Applique de mobilier

Néréides

Égypte > provenance inconnue

IVe-Ve siècle ap. J.-C. ?

H. 3,7 cm ; L. 12 cm ; P. max. 0,9 cm

Os, tibia de bœuf

Co. 2167

Commentaire

Etat de conservation

Brisée sur le côté dextre et en partie inférieure, l’élément d’applique, de couleur crème, est largement fragilisé au revers, par des fissures courant dans le sens de la longueur. Sur la face principale, une fente horizontale est observable entre les mains des Néréides, accompagnée d’un soulèvement stable.
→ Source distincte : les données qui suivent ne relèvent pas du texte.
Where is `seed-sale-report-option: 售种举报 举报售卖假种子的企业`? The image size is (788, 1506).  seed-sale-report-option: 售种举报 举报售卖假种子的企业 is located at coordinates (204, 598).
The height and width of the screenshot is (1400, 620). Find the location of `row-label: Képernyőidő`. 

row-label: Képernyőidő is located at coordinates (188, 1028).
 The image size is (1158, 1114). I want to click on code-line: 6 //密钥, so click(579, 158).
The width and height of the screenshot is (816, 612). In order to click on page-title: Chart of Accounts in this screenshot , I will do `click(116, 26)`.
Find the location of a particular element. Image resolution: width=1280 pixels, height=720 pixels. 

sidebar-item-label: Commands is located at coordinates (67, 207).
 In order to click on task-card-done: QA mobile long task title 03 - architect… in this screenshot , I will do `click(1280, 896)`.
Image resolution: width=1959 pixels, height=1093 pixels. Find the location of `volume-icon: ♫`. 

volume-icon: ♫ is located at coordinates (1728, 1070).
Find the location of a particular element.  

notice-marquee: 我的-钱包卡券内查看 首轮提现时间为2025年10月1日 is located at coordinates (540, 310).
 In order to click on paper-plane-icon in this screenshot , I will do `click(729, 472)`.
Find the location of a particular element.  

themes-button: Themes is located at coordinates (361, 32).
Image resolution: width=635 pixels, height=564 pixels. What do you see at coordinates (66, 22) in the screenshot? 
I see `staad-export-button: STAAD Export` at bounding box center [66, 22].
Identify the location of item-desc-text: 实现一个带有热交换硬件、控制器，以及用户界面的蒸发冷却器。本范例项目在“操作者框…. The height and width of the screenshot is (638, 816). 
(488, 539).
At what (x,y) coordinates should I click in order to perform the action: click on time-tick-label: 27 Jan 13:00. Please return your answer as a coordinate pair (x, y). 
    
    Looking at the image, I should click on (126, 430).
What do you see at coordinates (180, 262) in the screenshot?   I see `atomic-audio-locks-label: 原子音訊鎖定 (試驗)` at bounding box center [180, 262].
Les parties incisées, comme les trabécules du dos, conservent encore des sédiments.

Description

Cette composition rassemble deux Néréides, aux corps en grande partie tronqués, en raison de la cassure. Si l’association de la figure du Triton à l’une des filles de Nérée semble plus fréquente sur les appliques en os, un certain nombre de ces placages convoque aussi plusieurs créatures féminines jouant à la surface de l’onde. La nymphe sculptée sur la partie dextre de la plaquette effectue un mouvement de torsion. Sans doute orientée vers sa compagne, elle pivote violemment la tête vers l’arrière. Son bras droit semble tendre une couronne à la seconde jeune femme. À demi-étendue, cette dernière orientée vers la droite, détourne également la tête. Ses postures contrariées semblent avoir été particulièrement affectionnées par les spécialistes de l’os et de l’ivoire qui les ont adoptées de façon presque systématique pour les membres du thiase marin ou dionysiaque.

 

La Néréide allongée correspond à un schéma iconographique très courant sur cette catégorie de mobilier. Près d’une quinzaine appliques du musée Rodin le décline avec quelques variantes. Alors qu’elle s’appuyait sans doute sur la queue de l’animal marin qui la supportait, la Néréide retenait de sa main droite, son voile gonflé par la brise marine. Une attitude similaire est affichée par la naïade sculptée sur l’applique 18749 du musée Benaki (MARANGOU 1976, n° 166 p. 116, pl. 49b). Sur notre œuvre, l’étoffe retombe en deux volutes sous la main et le bras droit de la divinité. La Néréide porteuse de couronne rencontre quelques occurrences dans le corpus des appliques en os : deux fragments de l’Albertinum Museum de Dresde (PAGENSTECHER 1913, n° 3-9 p. 233, pl. LVII-3, 9), les reliefs 18756 (MARANGOU 1976, n° 141 p. 112, pl. 44c), et 18757 du musée Benaki (MARANGOU 1976, n° 159 p. 115, pl. 48a ; LOVERDOU-TSIGARIDA 2000, n° 340 p. 182-183, 301, pl. 89), un fragment mis au jour à Aboukir (BRECCIA 1926, pl. LIV-3), la plaque en ivoire découverte à Eleutherna (VASILIADOU 2011, p. 68, fig. 4 p. 191). C’est toutefois sur une pièce en os conservée au musée d’Ismaïlia (Is. 577, n°465), que nous reconnaissons une Néréide saisie dans une pose identique à celle de notre relief.

 

La facture n’est pas aussi soignée que sur l’applique du musée égyptien. Les têtes inclinées offrent des profils à la ligne simplifiée et des nuques raides. Couronnés de chevelures attachées en chignon, les visages accueillent un petit œil en léger relief. Le corps de la Néréide de droite se caractérise par des bras plutôt lourds qui contrastent avec un buste étroit. Le dessin de la couronne est aussi extrêmement schématique. Cette tendance à la stylisation, malgré une certaine maîtrise des attitudes, invite à placer la réalisation de notre œuvre au IVe-Ve siècle.

 

Marquage

Au dos de l’applique, 29 marqué au crayon rouge, sur la face interne du bord supérieur.

 

Comparaisons

-Athènes, musée Benaki, 18749 (attitude de la Néréide située à droite).

-Ismaïlia, musée des Antiquités, Is. 577 (Néréide tenant une couronne).

Historique

Acquis par A. Rodin entre 1893 et 1917. Donation A. Rodin à l’État français en 1916.